Self-Hosting Trivy's Databases

This document explains how to host Trivy's external dependencies in your own infrastructure to prevent external network access. If you haven't already, please familiarize yourself with the Databases document that explains about the different databases used by Trivy and the different configuration options that control them. This guide assumes you are already familiar with the concepts explained there.

OCI databases

The following Trivy Databases are packaged as OCI images:

• trivy-db
• trivy-java-db
• trivy-checks

To host these databases in your own infrastructure:

Make a local copy

Use any container registry manipulation tool (e.g , crane, ORAS, regclient) to copy the images to your destination registry.

Note

You will need to keep the databases updated in order to maintain relevant scanning results over time.

Configure Trivy

Use the appropriate database location flags to change the db-repository location:

• --db-repository
• --java-db-repository
• --checks-bundle-repository

Authentication

If the registry requires authentication, you can configure it as described in the private registry authentication document.

OCI Media Types

When serving, proxying, or manipulating Trivy's databases, note that the media type of the OCI layer is not a standard container image type:

DB	Media Type	Reference
trivy-db	application/vnd.aquasec.trivy.db.layer.v1.tar+gzip	https://github.com/aquasecurity/trivy-db/pkgs/container/trivy-db
trivy-java-db	application/vnd.aquasec.trivy.javadb.layer.v1.tar+gzip	https://github.com/aquasecurity/trivy-java-db/pkgs/container/trivy-java-db
trivy-checks	application/vnd.oci.image.manifest.v1+json	https://github.com/aquasecurity/trivy-checks/pkgs/container/trivy-checks

Manual cache population

Trivy uses a local cache directory to store the database files, as described in the cache document. You can download the databases files and surgically populate the Trivy cache directory with them.

Downloading the DB files

On a machine with internet access, pull the database container archive from the public registry into your local workspace:

Note that these examples operate in the current working directory.

Using ORASUsing Trivy

This example uses ORAS, but you can use any other container registry manipulation tool.

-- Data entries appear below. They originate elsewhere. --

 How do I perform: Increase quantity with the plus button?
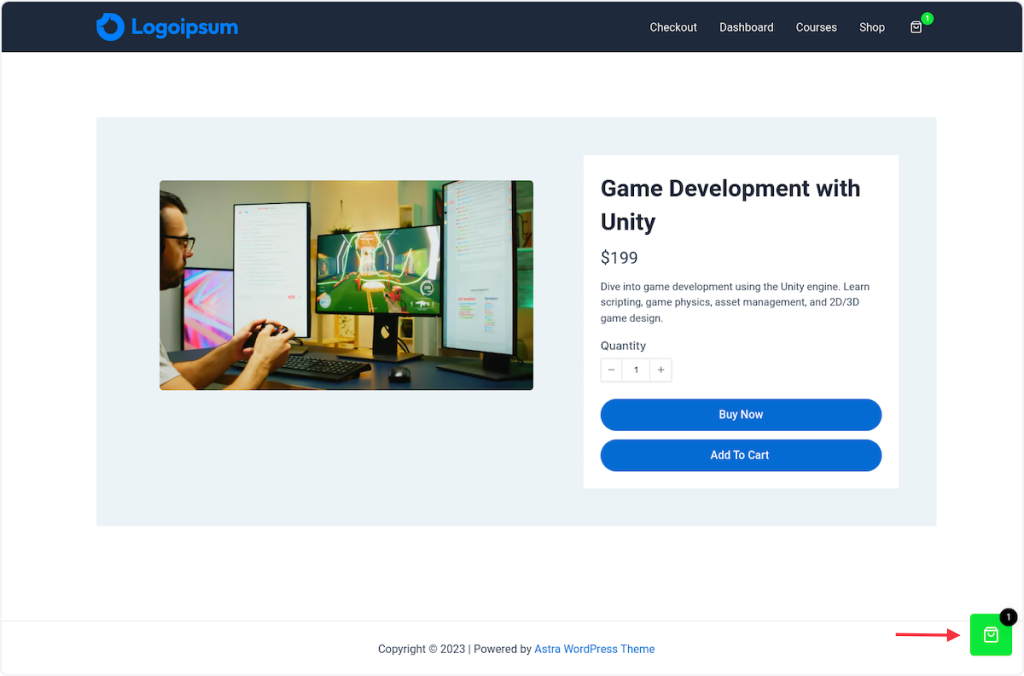point(660,370)
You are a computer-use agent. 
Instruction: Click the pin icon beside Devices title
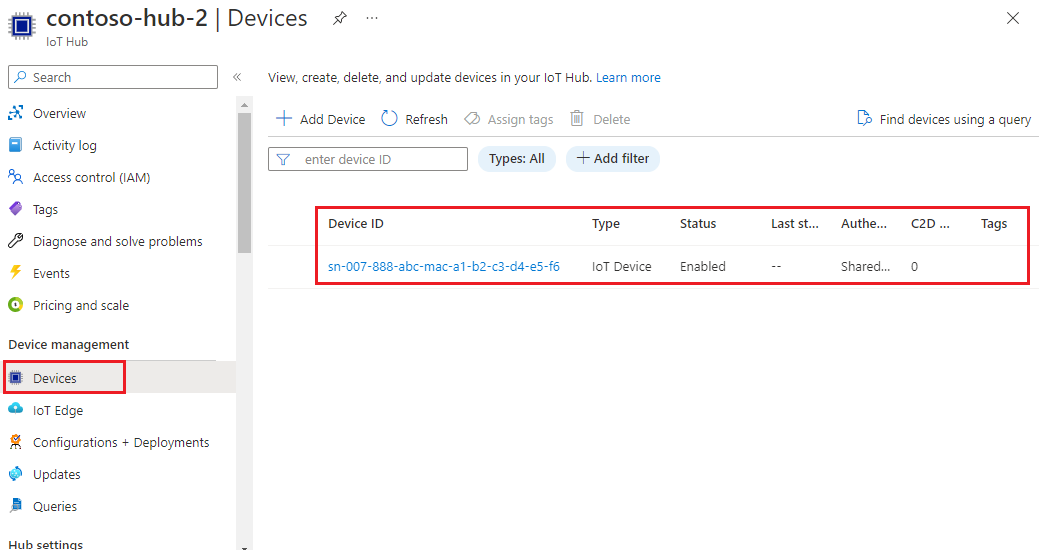pyautogui.click(x=340, y=18)
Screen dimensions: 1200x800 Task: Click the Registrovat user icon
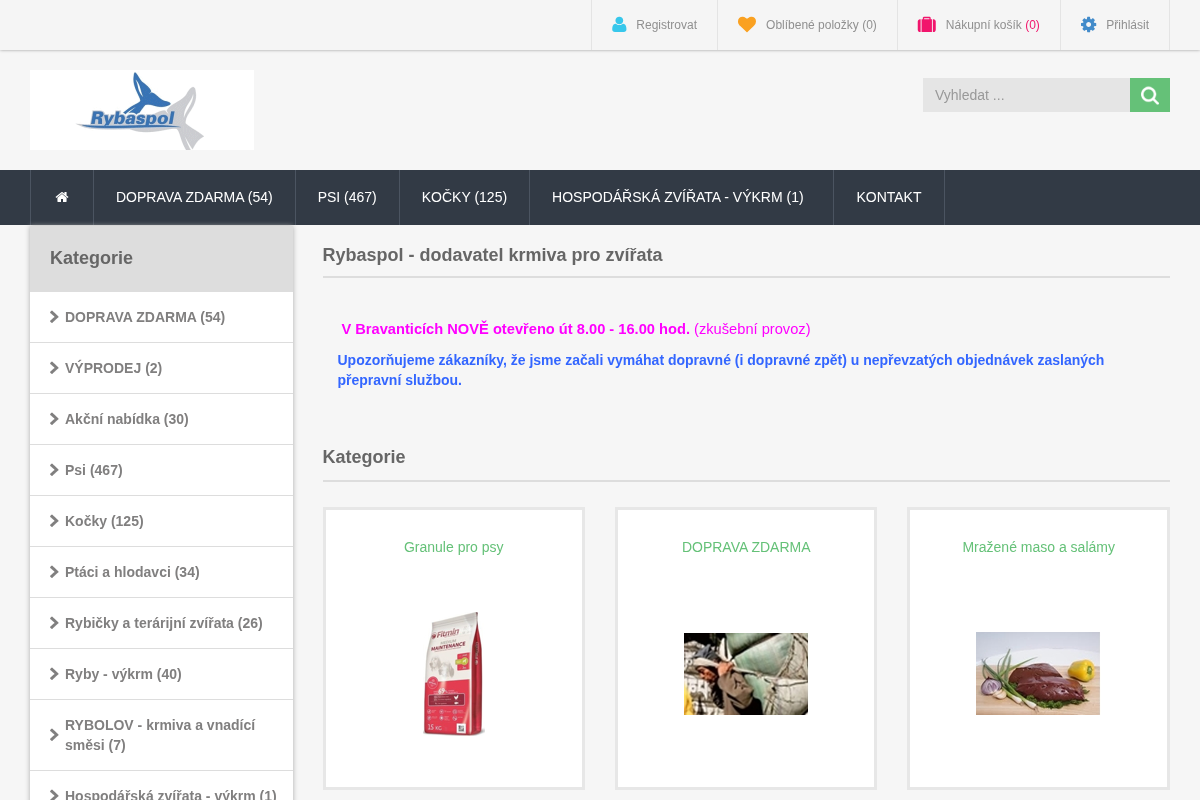[x=619, y=25]
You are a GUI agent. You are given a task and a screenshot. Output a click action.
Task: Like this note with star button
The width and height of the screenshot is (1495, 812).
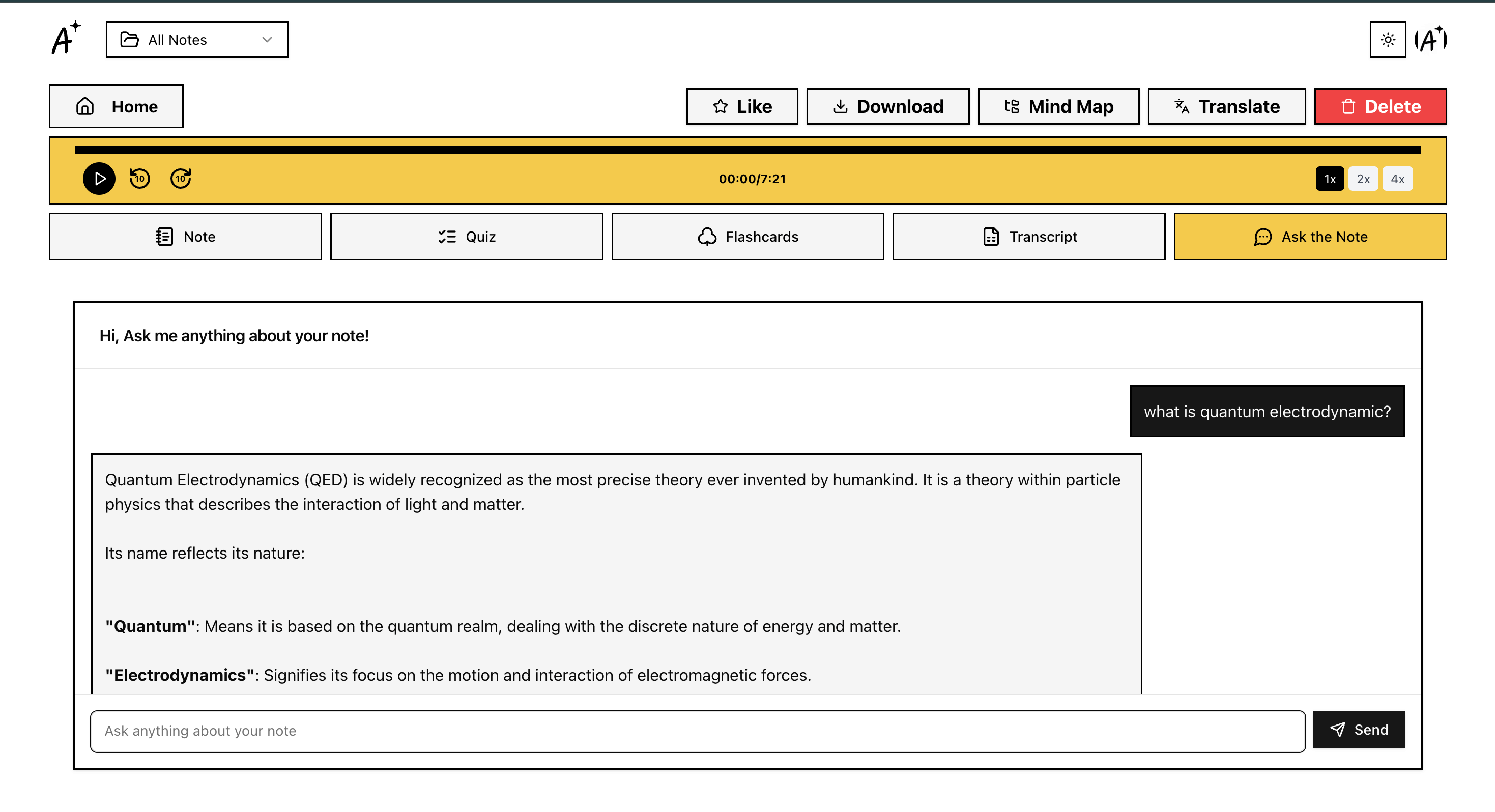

oras pull ghcr.io/aquasecurity/trivy-db:2

You should now have a file called db.tar.gz. Next, extract it to reveal the db files:

tar -xzf db.tar.gz

This example uses Trivy to pull the database container archive. The --cache-dir flag makes Trivy download the database files into our current working directory. The --download-db-only flag tells Trivy to only download the database files, not to scan any images.

trivy image --cache-dir . --download-db-only

You should now have 2 new files, metadata.json and trivy.db. These are the Trivy DB files, copy them over to the air-gapped environment.

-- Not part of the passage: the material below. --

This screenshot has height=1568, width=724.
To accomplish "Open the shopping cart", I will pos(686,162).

Populating the Trivy Cache

In order to populate the cache, you need to identify the location of the cache directory. If it is under the default location, you can run the following command to find it:

trivy -h | grep cache

For the example, we will assume the TRIVY_CACHE_DIR variable holds the cache location:

TRIVY_CACHE_DIR=/home/user/.cache/trivy

Put the Trivy DB files in the Trivy cache directory under a db subdirectory:

# ensure cache db directory exists
mkdir -p ${TRIVY_CACHE_DIR}/db
# copy the db files
cp /path/to/trivy.db /path/to/metadata.json ${TRIVY_CACHE_DIR}/db/

Java DB adaptations

For Java DB the process is the same, except for the following:

1. Image location is ghcr.io/aquasecurity/trivy-java-db:1
2. Archive file name is javadb.tar.gz
3. DB file name is trivy-java.db

VEX Hub

Make a local copy

To make a copy of VEX Hub in a location that is accessible to Trivy.

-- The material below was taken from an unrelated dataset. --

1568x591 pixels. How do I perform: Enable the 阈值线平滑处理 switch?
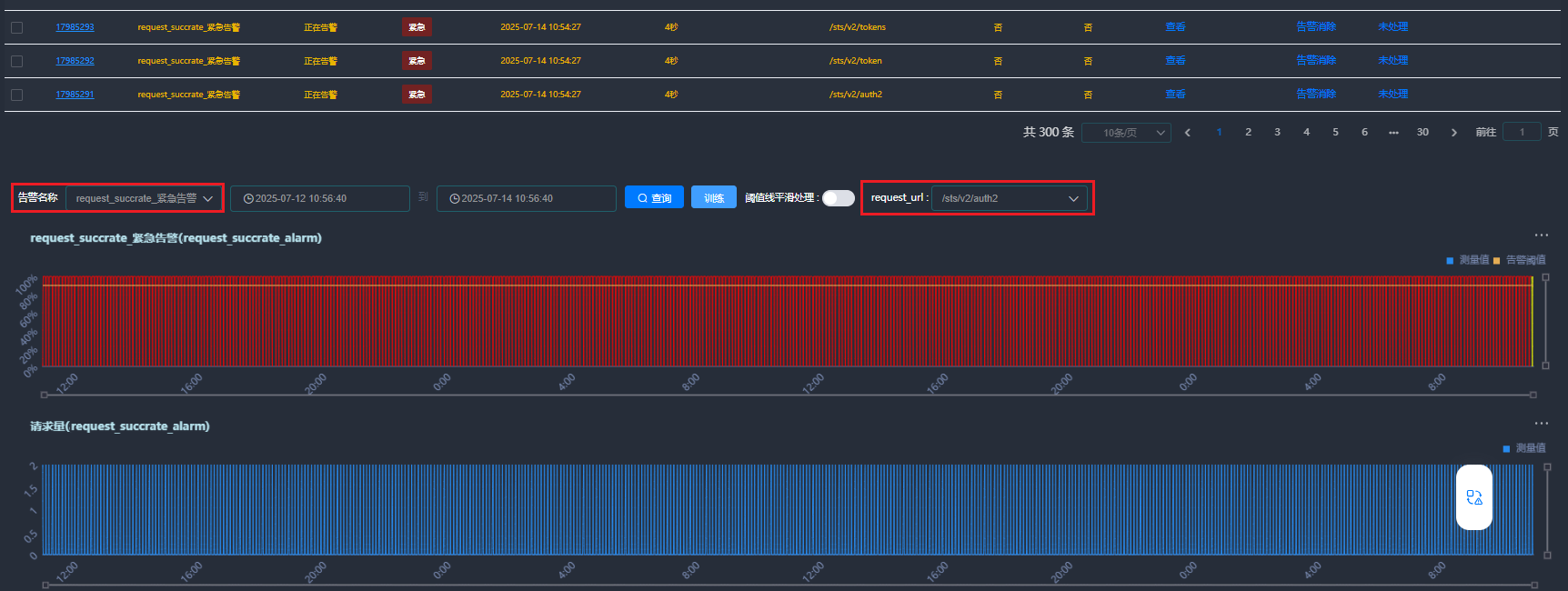(x=838, y=198)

1. Download the VEX Hub archive from: https://github.com/aquasecurity/vexhub/archive/refs/heads/main.zip.
2. Download the VEX Hub Repository Manifest file from: https://github.com/aquasecurity/vexhub/blob/main/vex-repository.json.
3. Create or identify an internal HTTP server that can serve the VEX Hub repository in your environment (e.g https://server.local).
4. Make the downloaded archive file available for serving from your server (e.g https://server.local/main.zip).
5. Modify the downloaded manifest file's Location URL field to the URL of the archive file on your server (e.g url: https://server.local/main.zip).
6. Make the manifest file available for serving from your server under the /.well-known path (e.g https://server.local/.well-known/vex-repository.json).

Configure Trivy

To configure Trivy to use the local VEX Repository:

1. Locate your Trivy VEX configuration file by running trivy vex repo init. Make the following changes to the file.
2. Disable the default VEX Hub repo (enabled: false)
3. Add your internal VEX Hub repository as a custom repository with the URL pointing to your local server (e.g url: https://server.local).

Authentication

If your server requires authentication, you can configure it as described in the VEX Repository Authentication document.